HOUSTON – (May 4, 2023) – The Russia-Ukraine war may have strengthened the NATO alliance, but it raises critical questions about Europe’s security architecture and U.S. policy toward China, according to a new brief from Rice University’s Baker Institute for Public Policy.
The Russian invasion has revealed broader geopolitical pressures that Washington must navigate, argues Joe Barnes, the Bonner Means Baker fellow at the Baker Institute.
U.S. allies are prepared to support Ukraine in its struggle against Russia. Yet many other countries are unprepared to move beyond rhetoric, he said. Many governments have more pressing issues to deal with at home and many simply believe their interests are best served by outright neutrality or lip service calculated to appease the United States and its partners, Barnes said.
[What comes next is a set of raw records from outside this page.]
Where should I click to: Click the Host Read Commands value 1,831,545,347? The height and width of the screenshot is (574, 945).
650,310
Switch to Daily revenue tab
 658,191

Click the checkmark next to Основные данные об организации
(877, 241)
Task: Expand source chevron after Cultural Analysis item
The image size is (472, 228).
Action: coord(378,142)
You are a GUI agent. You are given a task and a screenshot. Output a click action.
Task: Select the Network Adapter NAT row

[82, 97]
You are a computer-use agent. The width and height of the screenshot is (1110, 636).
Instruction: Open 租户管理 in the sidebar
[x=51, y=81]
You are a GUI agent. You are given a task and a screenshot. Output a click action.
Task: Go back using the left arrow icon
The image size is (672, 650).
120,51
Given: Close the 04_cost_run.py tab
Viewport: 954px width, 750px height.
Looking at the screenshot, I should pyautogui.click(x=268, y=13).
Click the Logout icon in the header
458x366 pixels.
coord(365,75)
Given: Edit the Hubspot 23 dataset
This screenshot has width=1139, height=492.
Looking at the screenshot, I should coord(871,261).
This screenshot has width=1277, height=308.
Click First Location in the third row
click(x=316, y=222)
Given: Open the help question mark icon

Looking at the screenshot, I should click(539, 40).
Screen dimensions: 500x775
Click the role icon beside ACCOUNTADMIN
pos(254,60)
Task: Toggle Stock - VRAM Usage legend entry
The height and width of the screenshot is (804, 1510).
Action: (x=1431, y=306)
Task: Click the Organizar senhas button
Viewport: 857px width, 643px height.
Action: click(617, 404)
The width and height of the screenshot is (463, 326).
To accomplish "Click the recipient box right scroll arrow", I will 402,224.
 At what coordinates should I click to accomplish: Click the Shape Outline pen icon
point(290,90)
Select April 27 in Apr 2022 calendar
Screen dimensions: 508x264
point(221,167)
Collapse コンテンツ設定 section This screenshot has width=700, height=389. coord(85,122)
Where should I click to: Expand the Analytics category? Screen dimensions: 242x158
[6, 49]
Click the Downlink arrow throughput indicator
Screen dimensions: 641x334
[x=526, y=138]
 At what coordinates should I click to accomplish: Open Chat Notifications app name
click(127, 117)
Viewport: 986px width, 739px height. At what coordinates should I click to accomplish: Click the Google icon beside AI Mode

“For all the newfound unity of NATO, the conflict has revealed a stark truth: Our NATO allies remain dependent on the United States for their security,” he wrote. “Washington has supplied the lion’s share of military assistance to Ukraine. Perhaps as importantly, the United States has supplied Ukraine with extraordinary levels of useful intelligence since the beginning of the war.
“By any standard, the European countries of NATO are quite capable of providing for their own defense. They represent some of the richest economies in the world; France alone has a GDP larger than Russia’s. But 30 years after the end of the Cold War, Europe continues to rely on the United States for its security.”
The U.S. and its allies’ stance on Russian aggression has also opened a debate surrounding the strategic rivalry between the U.S. and China. There is hesitancy in the EU to wholeheartedly join in Washington’s efforts to reduce economic dependency on China and to draw a clear red line against Chinese invasion of Taiwan.
“(Some stress) the extent to which our commitment to Ukraine — and to European security in general — hampers our ability to dedicate the resources necessary to thwart a potential Chinese assault on Taiwan. The debate is complex,” Barnes wrote. “But the bottom line remains stark. Faced with two critical security challenges — in Europe and in East Asia — the United States must plan and pay for military success in both.”